Бедный Кузя оглянулся на Будунтая, испугавшись голосистого крика шальной Мотри, — а уж Будунтая и нет: на том месте, где он сидел, лежит только камень, а камня того, кажись, прежде не было. Кузя застрочал деревянную шпильку, подкрался к камню против солнца, да и приколол тень камня того к земле. «Что-то будет?» — подумал он. Долго камень лежал да отмалчивался, а Кузя стал разгребать под ним кучу навоза. Тогда и камень не утерпел: он перекинулся пошехонцем, в поршнях[29], в зипуне, с берестовой котомкой за плечами, и стал просить Кузю, чтобы он не ругался над бедным, бездомным поденщиком, чтобы не подрывался под него суковатою клюкою, а вынул бы колышек, на который-де, того и гляди, либо скотина, а не то и прохожий человек наступит да напорет ногу. Тогда Кузя наш догадался, что Будунтай недаром о колке заговаривает, и не вынул его, доколе тот не посулил ему за волю свою любого. «Сокрушил меня злодей! Проси, чего хочешь», — сказал наконец Будунтай, а самого сердце так и подмывает; потом снял шапку, отер пот с чела полотенцем с алыми шитками да со владимирскими городочками — и вздохнул тяжело, словно в оглоблях.
— Выучи меня своему досужеству, — стал тогда просить бедный Кузя.
— Изволь, — отвечал Будунтай, — отпусти ж меня!
— Нет, врешь, обманешь, в лес уйдешь, — приговаривала шальная Мотря.
— Дай задаток, — сказал Кузя, — видно, Мотря шальная правду говорит; мужик тонет — топор сулит, вытащишь — и топорища жаль! Дай задаток, а не то не отпущу!
Будунтай разгреб, не вставая с места, под собой кучу, достал горсть алтына, золота, и высыпал его Кузе в котомку.
— Врет, обманет, в лес уйдет, — приговаривала опять Мотря.

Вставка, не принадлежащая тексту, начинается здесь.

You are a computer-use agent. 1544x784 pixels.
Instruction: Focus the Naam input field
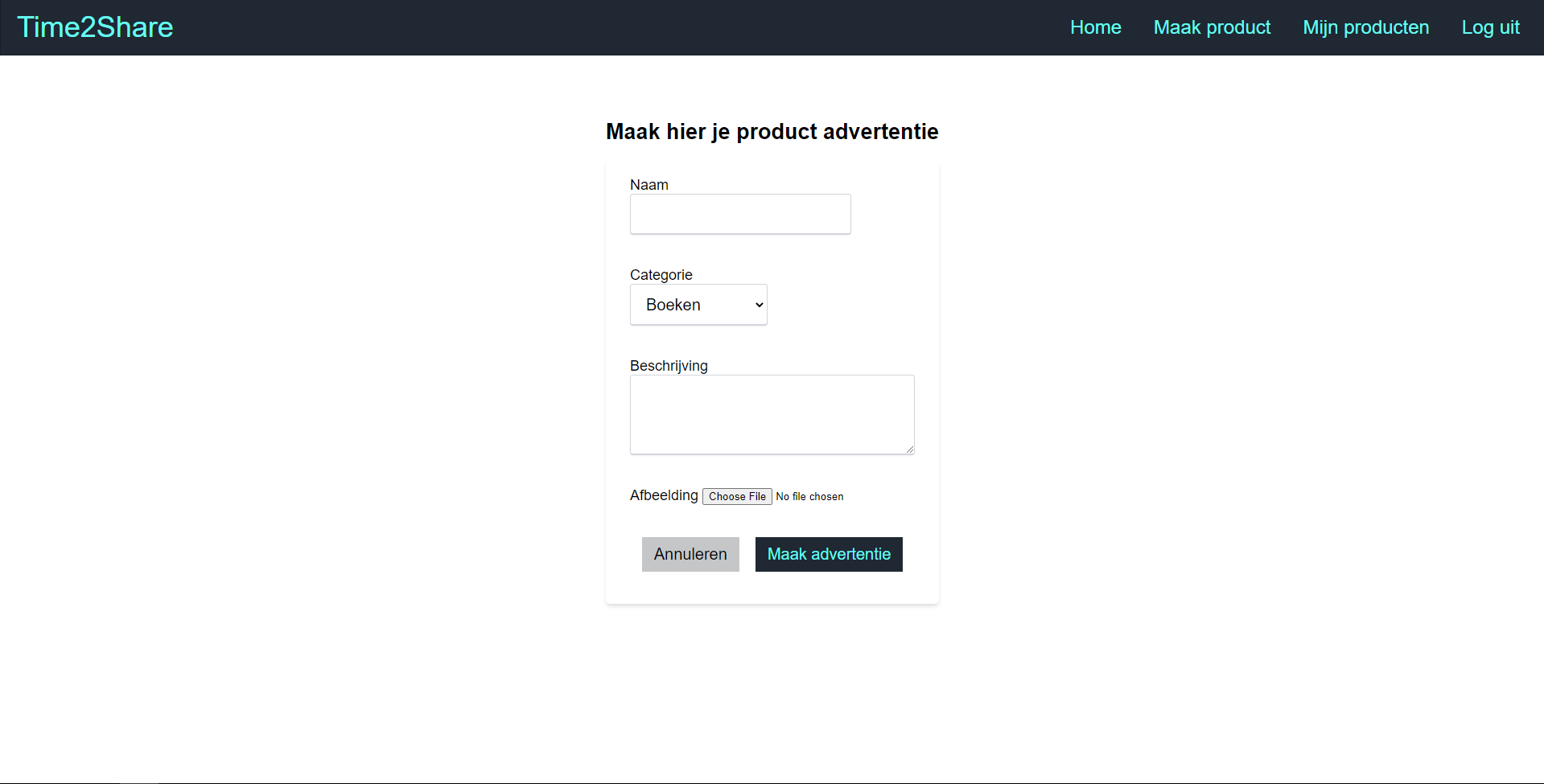[x=740, y=214]
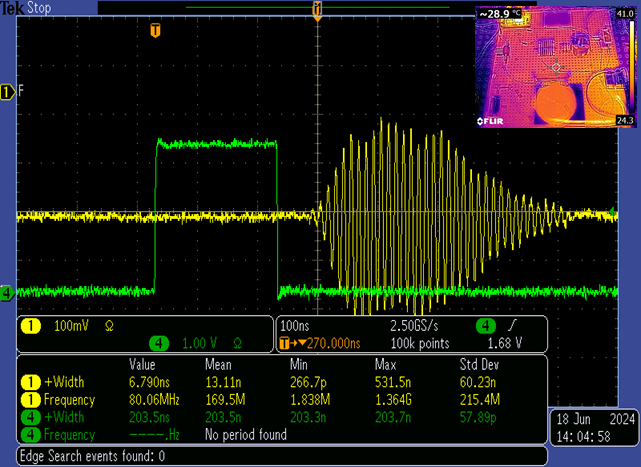Click the Tek logo in top corner
641x467 pixels.
[x=12, y=7]
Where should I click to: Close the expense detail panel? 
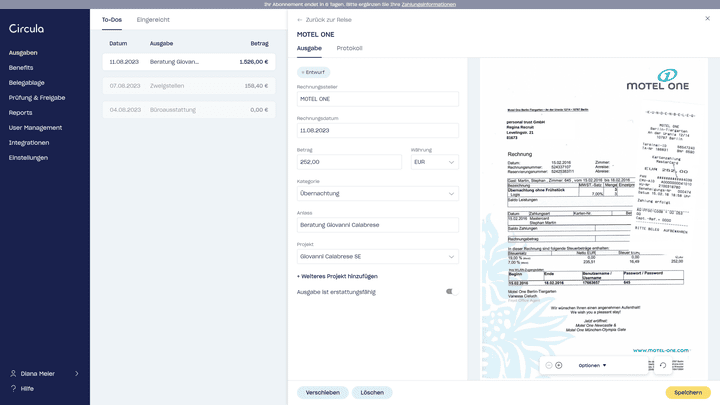click(x=708, y=19)
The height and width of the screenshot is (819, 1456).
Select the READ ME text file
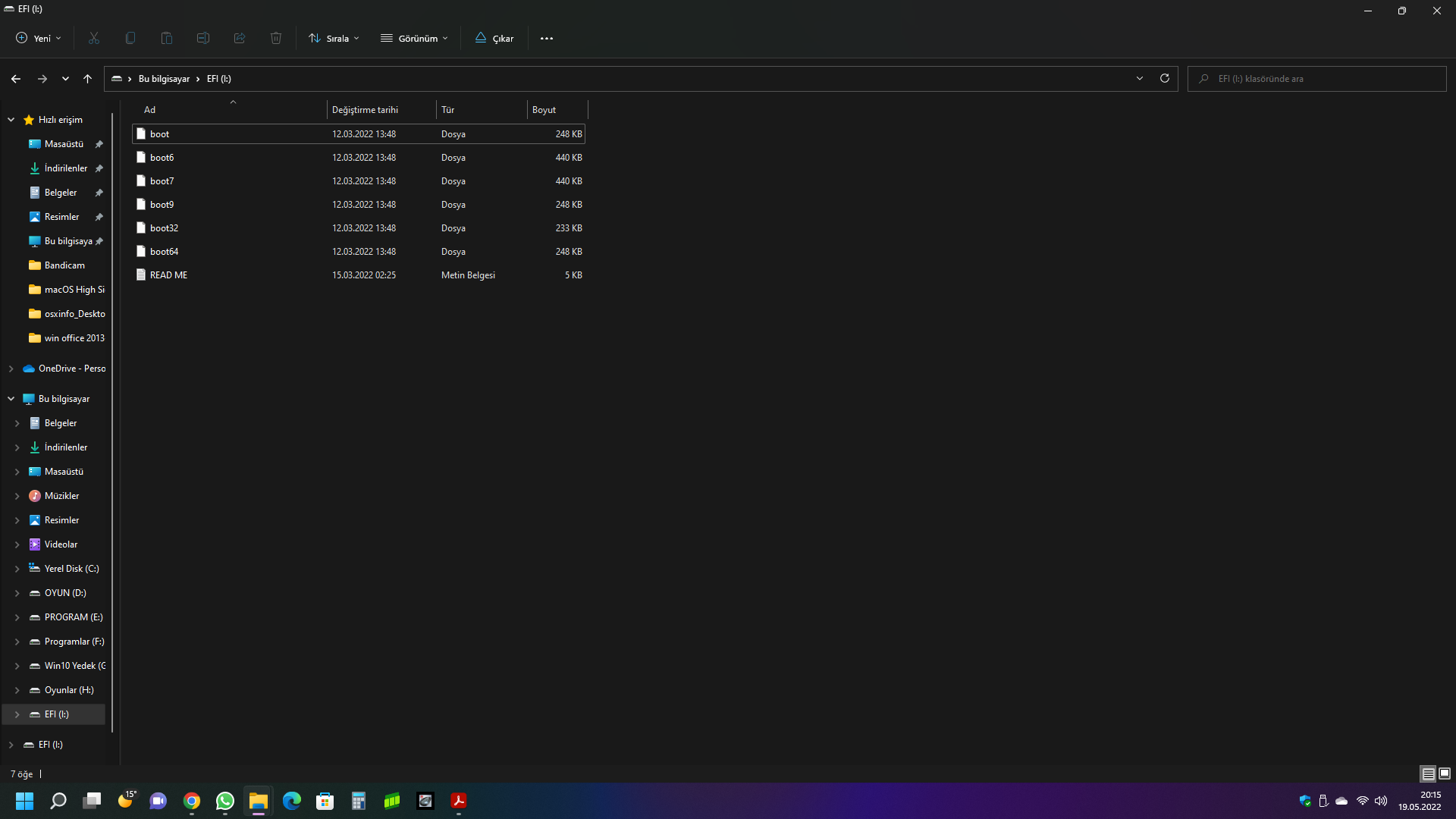coord(168,275)
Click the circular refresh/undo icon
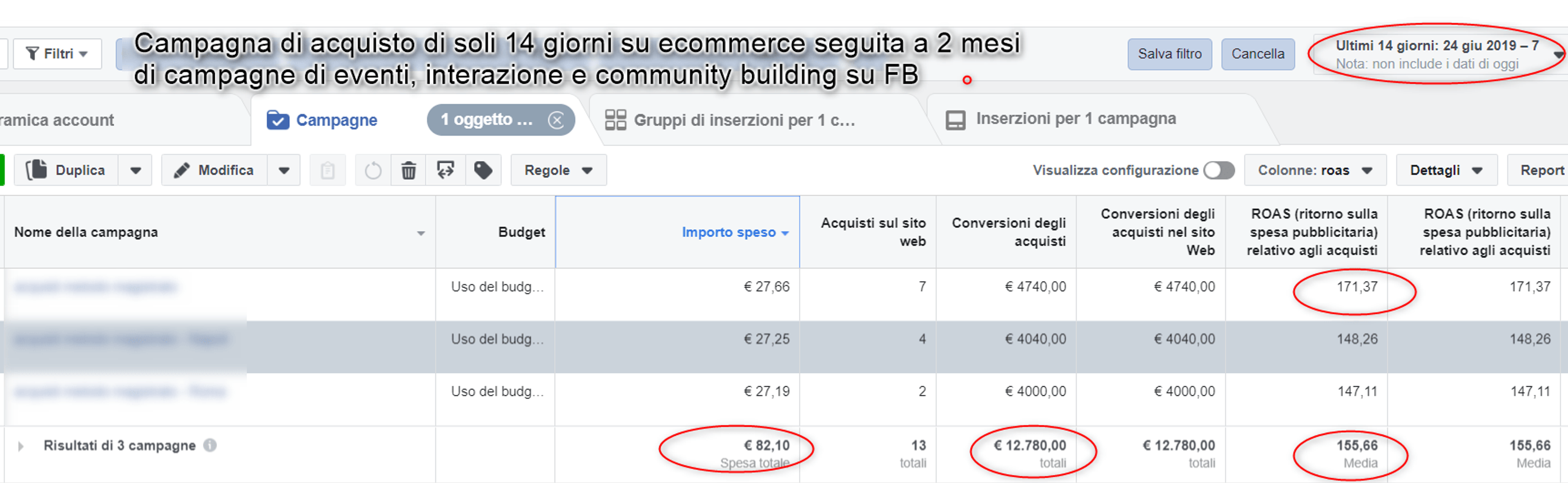 373,170
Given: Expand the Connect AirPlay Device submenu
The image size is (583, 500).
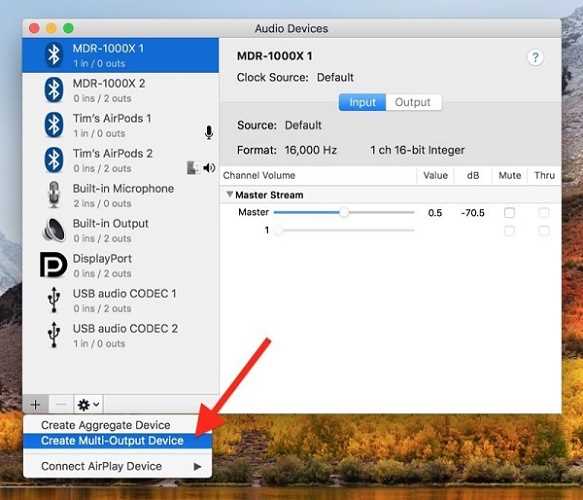Looking at the screenshot, I should click(x=117, y=466).
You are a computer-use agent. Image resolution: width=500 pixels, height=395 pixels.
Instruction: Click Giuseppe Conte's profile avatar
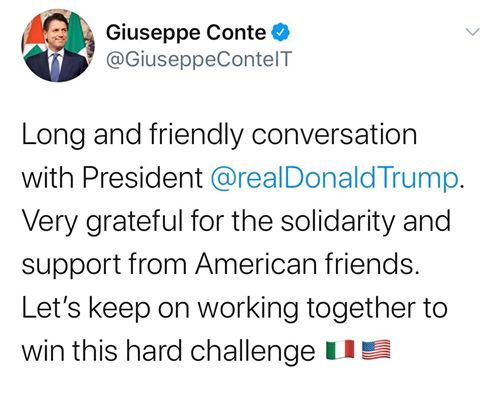(x=58, y=45)

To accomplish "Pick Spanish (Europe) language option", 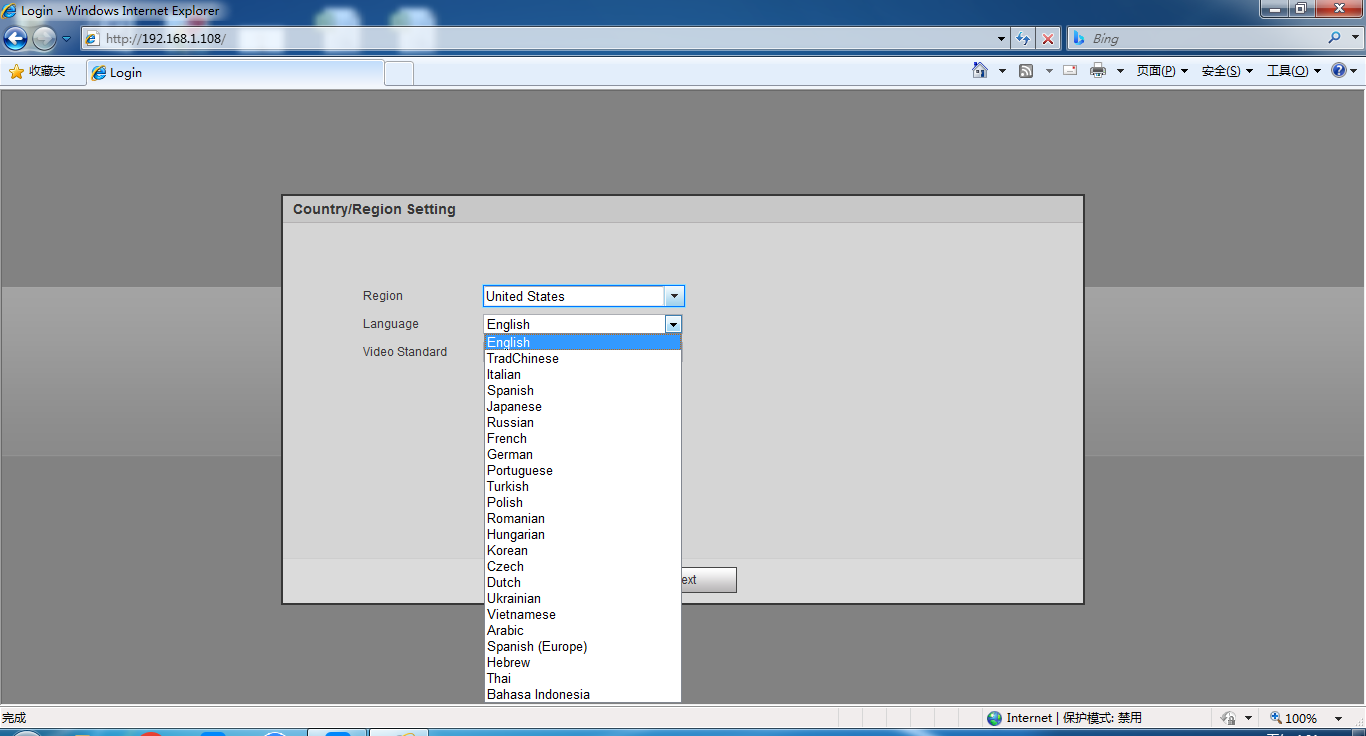I will click(537, 647).
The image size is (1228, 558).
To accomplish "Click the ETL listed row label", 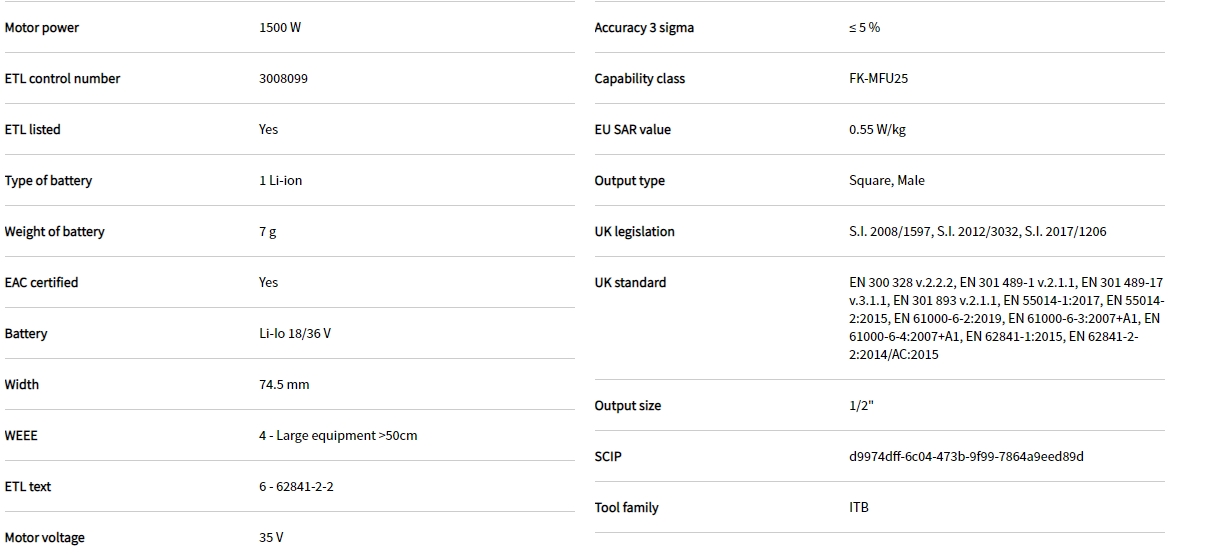I will (32, 130).
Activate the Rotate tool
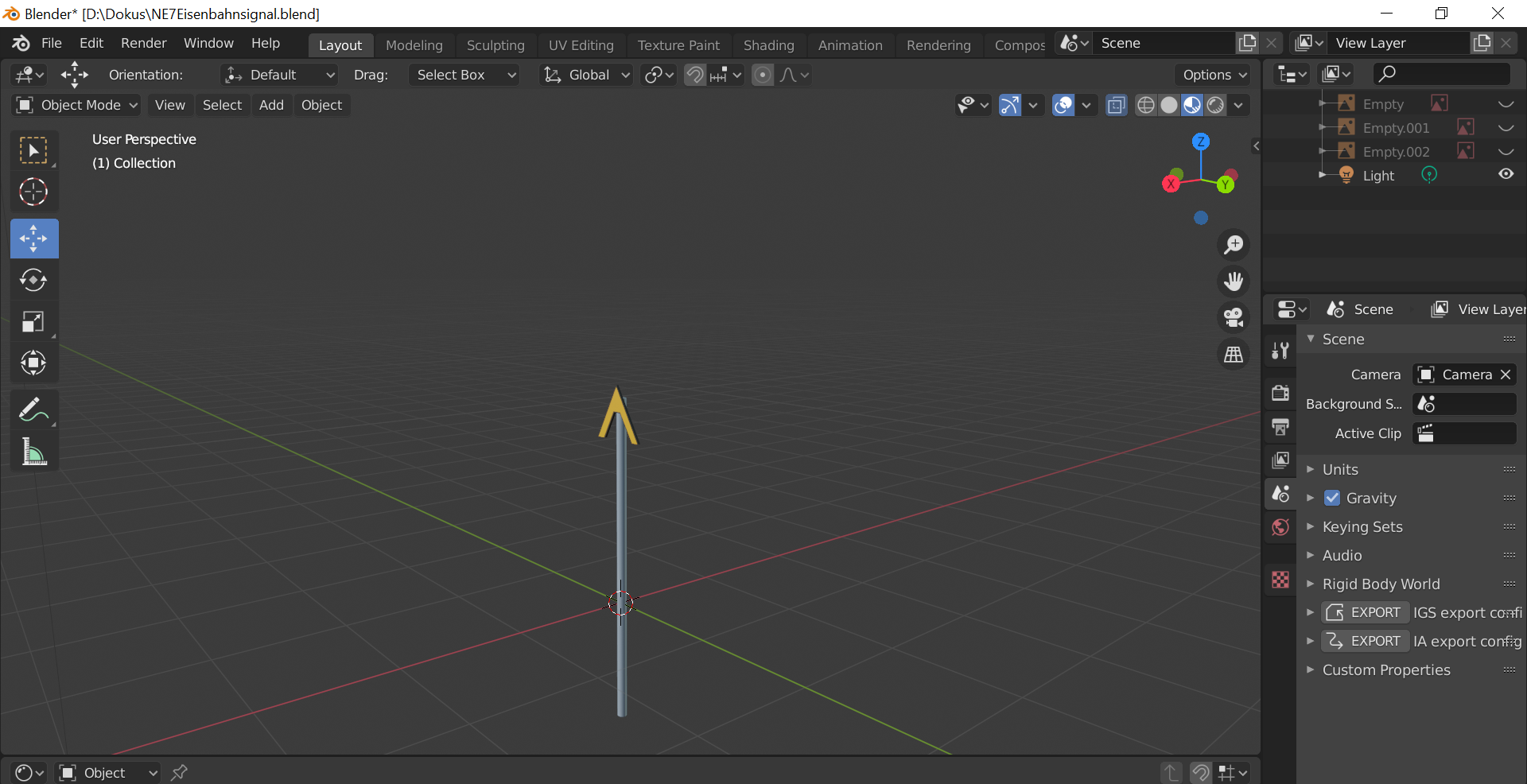 (x=33, y=280)
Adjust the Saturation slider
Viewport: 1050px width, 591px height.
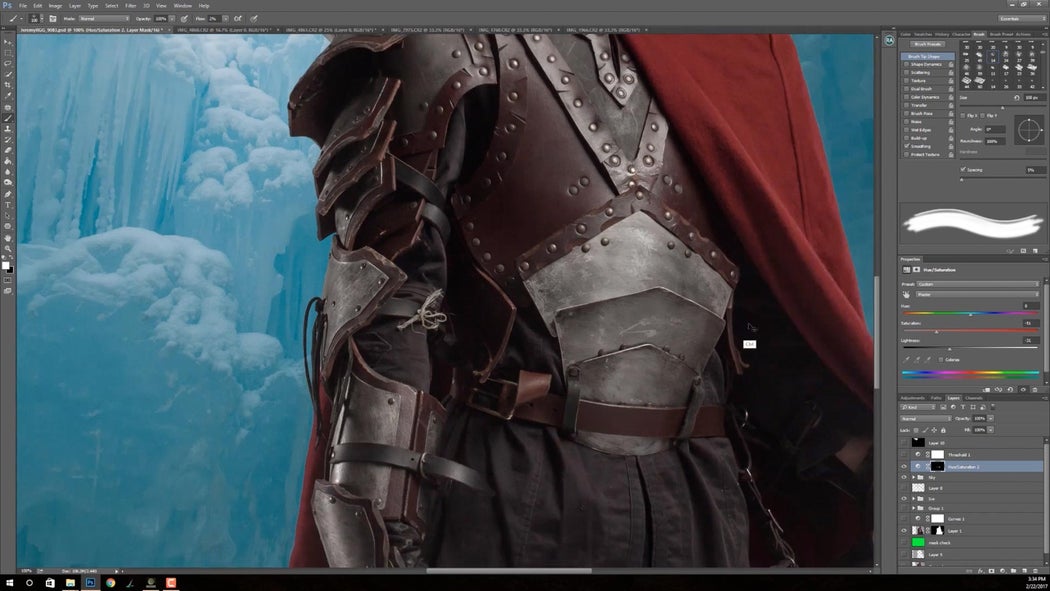(936, 331)
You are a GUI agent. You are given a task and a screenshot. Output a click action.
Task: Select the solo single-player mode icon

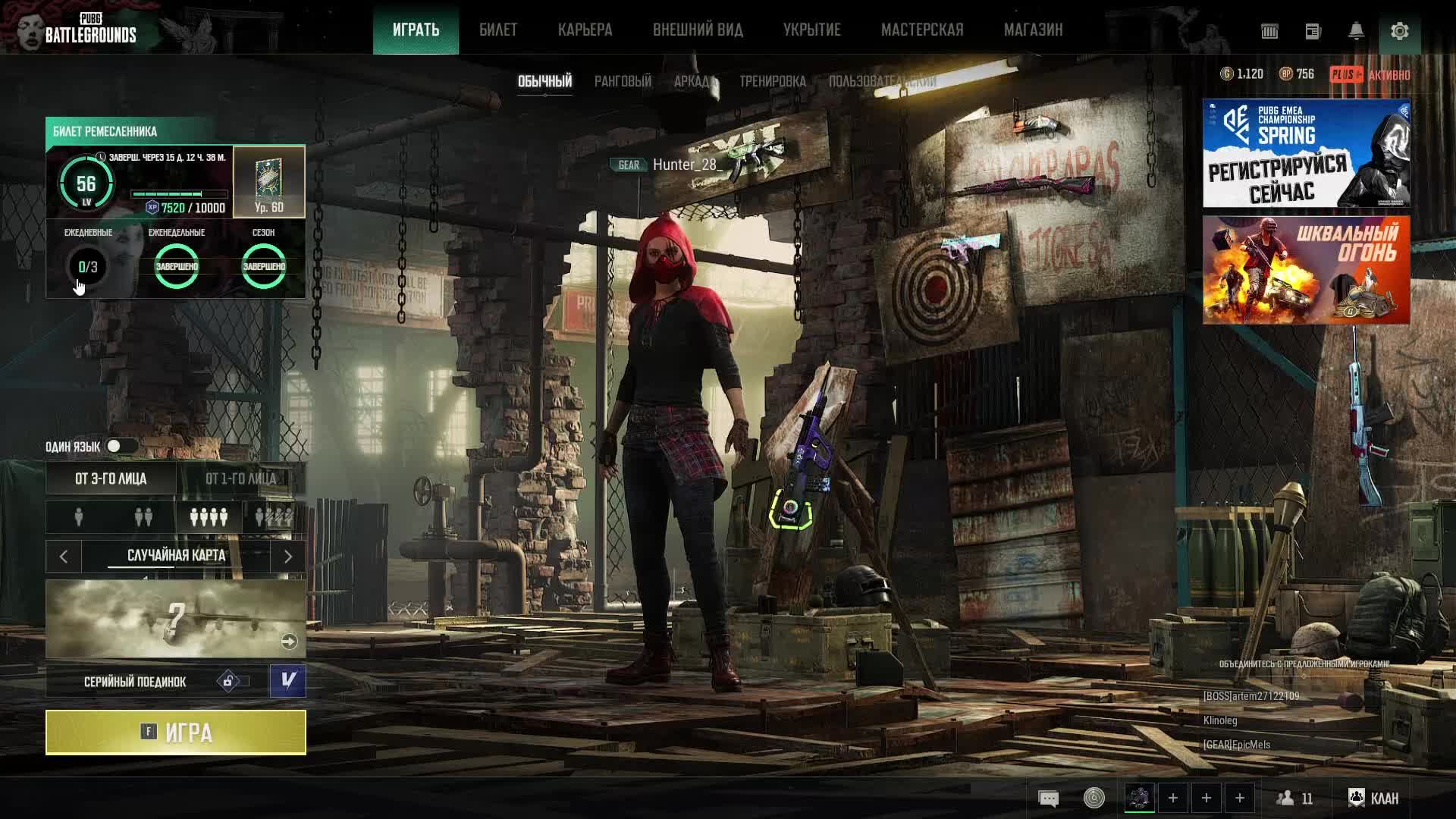(79, 517)
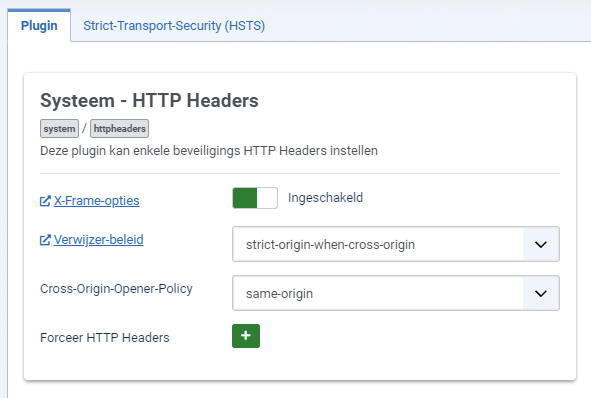The width and height of the screenshot is (591, 398).
Task: Open the Strict-Transport-Security (HSTS) tab
Action: point(174,26)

— Все это хорошо, — сказал Кузя, — да этого мало; надо мне тебя затаврить, чтобы ты не ушел, да окарнать, для приметы, одно ухо; пой песни, хоть тресни, а без приметы не пущу; ты не курица, ногавки[30] на тебя не навяжешь, — давай ухо!
Будунтай переметчик осерчал, стал браниться по-своему, по-вятски:
— Чего талы натаращил на меня, блябла те в ухо, чтоб тебя комуха в ромух свернула! Чтоб тебя уроса в вицу иссушила, да шоры и силки пупочки с тебя посклевавали! Бери нож, — сказал он наконец, — да режь ухо![31]
— Нет у меня ножа, — отвечал Кузя, — доставай свой, не то зубом грызть стану!
Будунтай снял с пояса складной нож, раскинул его, подал Кузе и подставил правое ухо.
— Левое давай, собака, — сказал Кузя, — недаром что-то ты его отворачиваешь!
Будунтай подставил и левое. Кузя ухватил ухо, перегнул его, как сгибают сапожный товар, когда клюшву[32] выкраивают, вырезал и ускорнячок[33] углом, положил лоскут в котомку, где лежали гусли, и выдернул из земли колышек. Будунтай только крякнул, встал, встряхнулся, в черного петуха обернулся и приказал Кузе приходить в самую полночь за село, на распутье, где дороги разбегаются, в лес, на водопойное озеро да на кладбище. Сам взмахнул крыльями, перекинулся рябой сорокой и полетел, как сороки летают, поджимая крылышки под мышку, да все прямо, что из лука стрела.